The root of self-love

Ultimately, the deceptions from self-love that we create and live in are rooted in a desire to make ourselves God. Though biblical examples abound, the most poignant is King Nebuchadnezzar in the book of Daniel. Surveying his vast kingdom from his rooftop, Nebuchadnezzar becomes intoxicated with power and filled with self-love, declaring, “Is not this great Babylon, which I have built by my mighty power as a royal residence and for the glory of my majesty?” (Daniel 4:30b). Nebuchadnezzar then hears a voice from heaven: “the kingdom has departed from you . . .until you know that the Most High rules the kingdom of men and gives it to whom he will” (Daniel 4:31b, 32b). Nebuchadnezzar is driven from his kingdom and forced to wander the earth like an animal, “made to eat grass like an ox” (4:33). His story represents an extreme example of the cosmic rebellion each of us acts upon when we live in our self-love.

Pascal points out the foolishness of living in this manner in pensée 617: “It is false that we deserve this position [of God] and unjust and impossible to attain it, because everyone demands the same thing.” The world is teeming with God-complexed individuals, and we blindly throw our hat into the ring. Kreeft puts it succinctly in his analysis to pensée 617: “Few think they are God in theory, but all do in practice.” Kreeft goes on to point out the problem: “there can be at most one winner” in this battle to be God. Ultimately, the satisfying of all my desires and the entirety of control that I possess if I am God infringes on that of all other beings. If I am God, no one else is God. If God is God, I am not. The point is this: ultimately, somebody wins. Our Creator has a distinct advantage.

The answer to self-love

Pascal thus places mankind in an immensely bleak condition: denying our brokenness, we seek prosperity through deception of ourselves and others, sinking deeper and deeper into our fallen nature even as we believe we are improving our standing. Thankfully, like any good apologist, Pascal does not bring us to the depths and leave us there. He proceeds to point to the cure. In pensée 617 Pascal points out: “No other religion has observed [1] that this is a sin, [2] that it is innate in us, [3] that we are obliged to resist it, let alone [4] thought of providing a cure.” No other source diagnoses and cures our human condition like Christianity.

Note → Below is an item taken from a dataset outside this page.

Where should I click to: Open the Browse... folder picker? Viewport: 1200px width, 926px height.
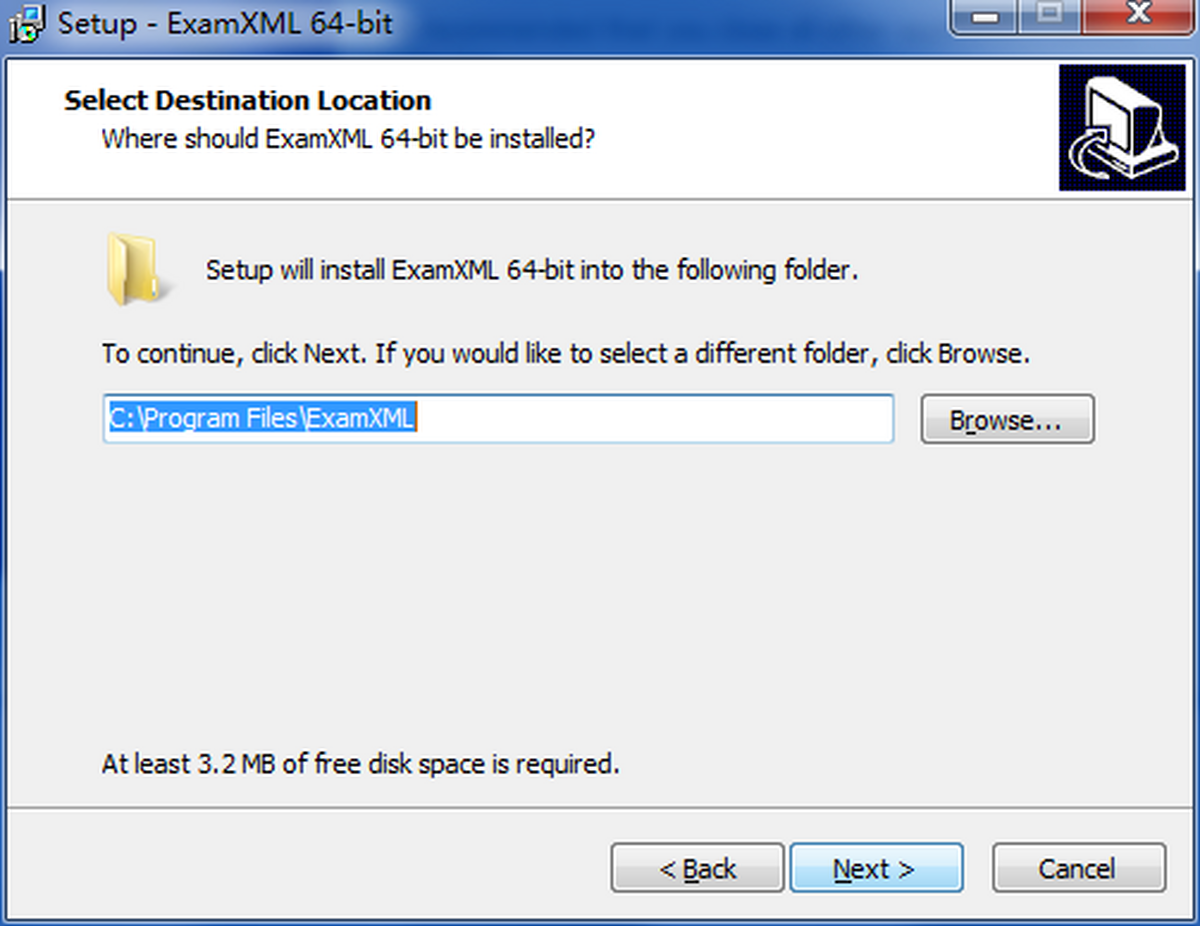click(1006, 420)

The message of Christianity to Pascal’s presentation of self-love is a message of human weakness. In the words of the Lord to Paul in 2 Corinthians 12:9: “My grace is sufficient for you, for my power is made perfect in weakness.” The great irony of human existence is that in the pursuit of saving ourselves, we inevitably destroy ourselves. The message of the Bible is not that we are using the wrong method to save ourselves, but rather that the very act of saving ourselves is wrong.

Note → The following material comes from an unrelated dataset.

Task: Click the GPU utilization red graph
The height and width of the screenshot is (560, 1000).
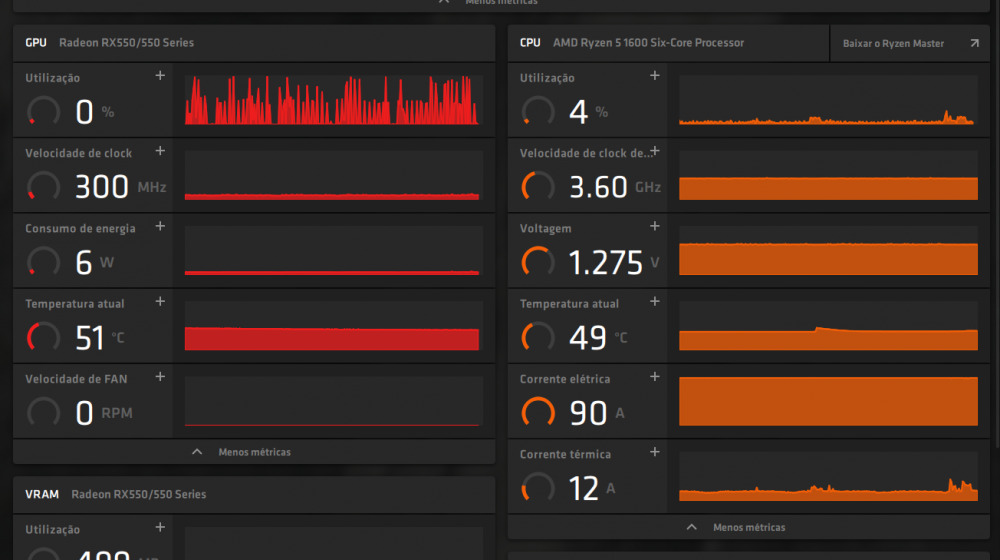Action: pos(332,100)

In pensée 562, Pascal puts it like this: “There are only two kinds of men: the righteous who think they are sinners and the sinners who think they are righteous.” The righteous are those who know, in the words of the prophet Isaiah, that “all our righteous deeds are like a polluted garment” (64:6). Not even our best deeds can bring us close to Christ, and therein exists the great freedom of Christianity. “For freedom Christ has set us free; stand firm therefore, and do not submit again to a yoke of slavery” (Galatians 5:1). Christ has set us free from the need to perform, enabling us to accept and embrace our weaknesses, knowing that there is where the Lord will meet us. When we turn our eyes from ourselves to the only true God in a world of imitators, we will find what we crave.